Set down, please, exactly the lines below that run from the line with "You are a GUI agent. The screenshot is 172×2576." to the line with "Wellness (74, 1865)", both lines included.

» EXTRACTED MATERIAL:

'''

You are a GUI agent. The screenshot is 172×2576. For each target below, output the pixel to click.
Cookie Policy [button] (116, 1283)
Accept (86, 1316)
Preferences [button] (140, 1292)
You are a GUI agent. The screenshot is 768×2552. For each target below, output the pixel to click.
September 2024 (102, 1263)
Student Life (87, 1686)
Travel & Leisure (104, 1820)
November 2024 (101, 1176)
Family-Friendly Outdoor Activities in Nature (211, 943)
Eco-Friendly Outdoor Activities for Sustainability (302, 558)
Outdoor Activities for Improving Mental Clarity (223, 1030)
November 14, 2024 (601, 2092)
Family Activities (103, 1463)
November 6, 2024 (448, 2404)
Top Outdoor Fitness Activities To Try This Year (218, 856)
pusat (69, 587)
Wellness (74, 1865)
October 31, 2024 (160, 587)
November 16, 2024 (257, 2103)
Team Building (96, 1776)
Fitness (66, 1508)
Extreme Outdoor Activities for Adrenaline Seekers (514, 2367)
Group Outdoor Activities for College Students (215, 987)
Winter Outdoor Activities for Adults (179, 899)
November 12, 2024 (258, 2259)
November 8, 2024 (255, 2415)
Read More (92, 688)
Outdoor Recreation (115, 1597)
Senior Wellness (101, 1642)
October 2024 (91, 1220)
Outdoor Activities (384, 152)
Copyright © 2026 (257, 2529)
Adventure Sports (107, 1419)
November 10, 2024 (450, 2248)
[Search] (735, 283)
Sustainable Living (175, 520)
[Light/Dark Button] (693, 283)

'''
'''

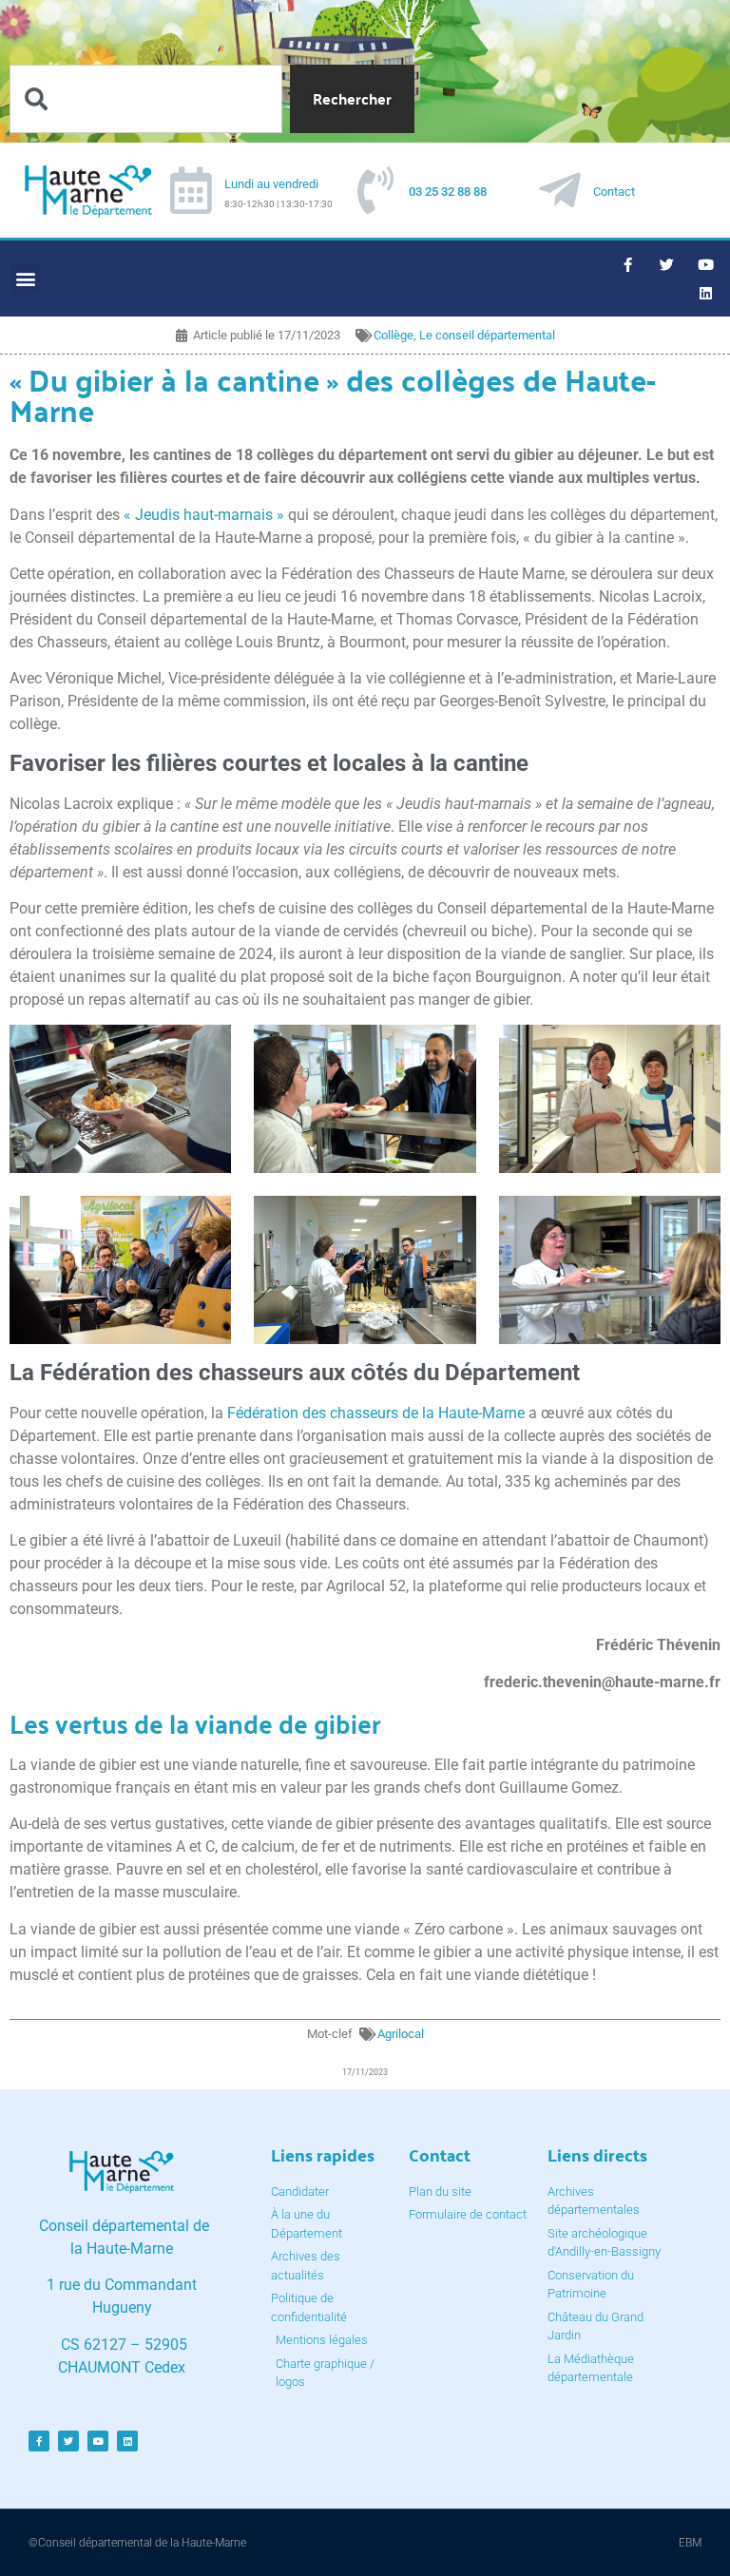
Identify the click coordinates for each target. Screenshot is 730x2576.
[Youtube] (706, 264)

'''
'''

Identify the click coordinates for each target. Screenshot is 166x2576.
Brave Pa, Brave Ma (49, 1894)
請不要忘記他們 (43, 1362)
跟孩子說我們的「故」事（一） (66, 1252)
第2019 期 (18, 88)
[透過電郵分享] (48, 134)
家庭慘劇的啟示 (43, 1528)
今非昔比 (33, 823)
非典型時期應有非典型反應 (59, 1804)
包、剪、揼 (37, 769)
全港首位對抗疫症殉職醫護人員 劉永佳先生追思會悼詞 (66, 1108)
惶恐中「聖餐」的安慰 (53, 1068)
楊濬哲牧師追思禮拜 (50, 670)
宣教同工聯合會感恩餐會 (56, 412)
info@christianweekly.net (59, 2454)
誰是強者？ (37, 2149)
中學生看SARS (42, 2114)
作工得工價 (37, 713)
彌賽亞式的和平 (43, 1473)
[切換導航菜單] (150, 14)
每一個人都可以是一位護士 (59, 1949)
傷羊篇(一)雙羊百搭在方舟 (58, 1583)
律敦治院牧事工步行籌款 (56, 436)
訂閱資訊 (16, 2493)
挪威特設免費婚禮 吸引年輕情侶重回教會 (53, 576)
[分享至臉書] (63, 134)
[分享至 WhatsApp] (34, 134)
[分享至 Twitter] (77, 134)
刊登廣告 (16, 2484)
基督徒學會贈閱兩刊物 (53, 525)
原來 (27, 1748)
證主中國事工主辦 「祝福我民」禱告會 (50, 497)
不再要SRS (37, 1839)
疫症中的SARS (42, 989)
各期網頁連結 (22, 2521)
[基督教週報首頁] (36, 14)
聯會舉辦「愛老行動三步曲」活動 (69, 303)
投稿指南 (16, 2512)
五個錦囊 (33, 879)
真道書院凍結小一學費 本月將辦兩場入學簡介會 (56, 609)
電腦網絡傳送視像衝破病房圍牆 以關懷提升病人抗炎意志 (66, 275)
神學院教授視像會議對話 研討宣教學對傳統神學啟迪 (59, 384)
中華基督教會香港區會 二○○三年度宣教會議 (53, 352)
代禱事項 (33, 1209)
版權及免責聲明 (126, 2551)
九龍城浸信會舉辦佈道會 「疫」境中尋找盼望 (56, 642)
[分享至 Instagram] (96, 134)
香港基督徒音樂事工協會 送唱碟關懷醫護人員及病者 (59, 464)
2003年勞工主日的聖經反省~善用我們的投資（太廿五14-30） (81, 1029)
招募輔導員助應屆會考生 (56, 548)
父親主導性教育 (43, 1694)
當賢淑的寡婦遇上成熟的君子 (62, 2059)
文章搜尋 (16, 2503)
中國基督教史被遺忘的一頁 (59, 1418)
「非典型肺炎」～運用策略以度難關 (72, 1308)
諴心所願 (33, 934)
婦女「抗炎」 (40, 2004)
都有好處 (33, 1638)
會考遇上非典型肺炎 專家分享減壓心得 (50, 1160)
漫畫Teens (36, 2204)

'''

» SOLUTION FOR THIS TASK:
You are a GUI agent. The screenshot is 172×2576. For each target below, output the pixel to click.
Cookie Policy [button] (116, 1283)
Accept (86, 1316)
Preferences [button] (140, 1292)
You are a GUI agent. The screenshot is 768×2552. For each target below, output the pixel to click.
September 2024 (102, 1263)
Student Life (87, 1686)
Travel & Leisure (104, 1820)
November 2024 (101, 1176)
Family-Friendly Outdoor Activities in Nature (211, 943)
Eco-Friendly Outdoor Activities for Sustainability (302, 558)
Outdoor Activities for Improving Mental Clarity (223, 1030)
November 14, 2024 (601, 2092)
Family Activities (103, 1463)
November 6, 2024 (448, 2404)
Top Outdoor Fitness Activities To Try This Year (218, 856)
pusat (69, 587)
Wellness (74, 1865)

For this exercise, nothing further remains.